The process for election challenges specifically includes filing with the county circuit court and allows for written depositions to be taken, according to a new filing in the election challenge against newly-elected House District 10 Rep. David Cole.
The filing, submitted by Libertarian candidate Elijah Boyd, who lost to Cole in November’s general election, is in response to a motion to dismiss filed by Cole last week. In that motion, Cole had argued that the case should be dismissed after he was sworn into office, because the proper venue to settle the challenge shifted from the court to the state legislature.
“Cole’s motion misstates Alabama law and ignores the Legislature’s express statutory provision for election contests involving members of the Legislature,” Boyd’s filing states. “As a consequence, Cole’s motion should be denied.”
The filing by Boyd goes on to cite the specific statutory provisions for election contests.
“Indeed, the Legislature created a specific process for election contests aimed at the election of members of the Legislature,” the filing states. “… any contest of ‘the election of a representative in the Legislature’ must be filed ‘in the office of the clerk of the circuit court of the county in which the election was held.’ The Legislature also provided that sworn deposition testimony may be taken upon written questions. Once this discovery is completed, the depositions and other evidence are provided to the Clerk of Court, who must transmit them to the ‘presiding officer of that branch of the Legislature before which the contest is to be tried.’”
Officials within the Alabama Republican Party are apparently expecting the worst from the election challenge and have started making contingency plans, including reaching out to potential candidates to run for the seat if Cole is removed, according to three sources who spoke with APR.

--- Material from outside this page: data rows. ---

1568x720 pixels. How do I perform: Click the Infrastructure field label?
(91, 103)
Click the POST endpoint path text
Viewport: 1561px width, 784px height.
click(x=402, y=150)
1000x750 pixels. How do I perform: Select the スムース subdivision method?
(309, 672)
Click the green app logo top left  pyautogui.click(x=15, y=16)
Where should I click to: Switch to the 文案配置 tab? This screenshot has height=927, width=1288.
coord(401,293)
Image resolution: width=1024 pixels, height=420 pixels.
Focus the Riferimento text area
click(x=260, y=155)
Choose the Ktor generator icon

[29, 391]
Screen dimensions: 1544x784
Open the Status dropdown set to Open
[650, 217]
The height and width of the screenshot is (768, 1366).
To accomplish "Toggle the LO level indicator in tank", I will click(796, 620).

Should Cole be removed, Gov. Kay Ivey would be forced to call a special election to fill the seat.
The election challenge filed by Boyd also includes reference to an APR story that prompted the trouble for Cole.
In October, APR wrote about Cole’s residency issues, citing tax records and other documents showing that the Madison doctor apparently didn’t reside within the District 10 boundaries when he filed to run for office. Instead, Cole appears to have used the address of a man that Cole’s campaign called a “friend” to establish residency.
David Driscoll, Cole’s campaign manager, said that Cole and his family – wife and three children – moved in with the family friend and his wife at their four-bedroom home, leaving behind the Coles’ four-bedroom home in District 4 that the Cole family still owns.
Cole and his family were seen at the District 4 home on numerous occasions, including as recently as last week. According to tax records, the home remains in Cole’s name, and there is no record of it being sold or placed on the real estate market.
A hearing on Cole’s motion to dismiss is set for Dec. 19 at the Madison County Courthouse.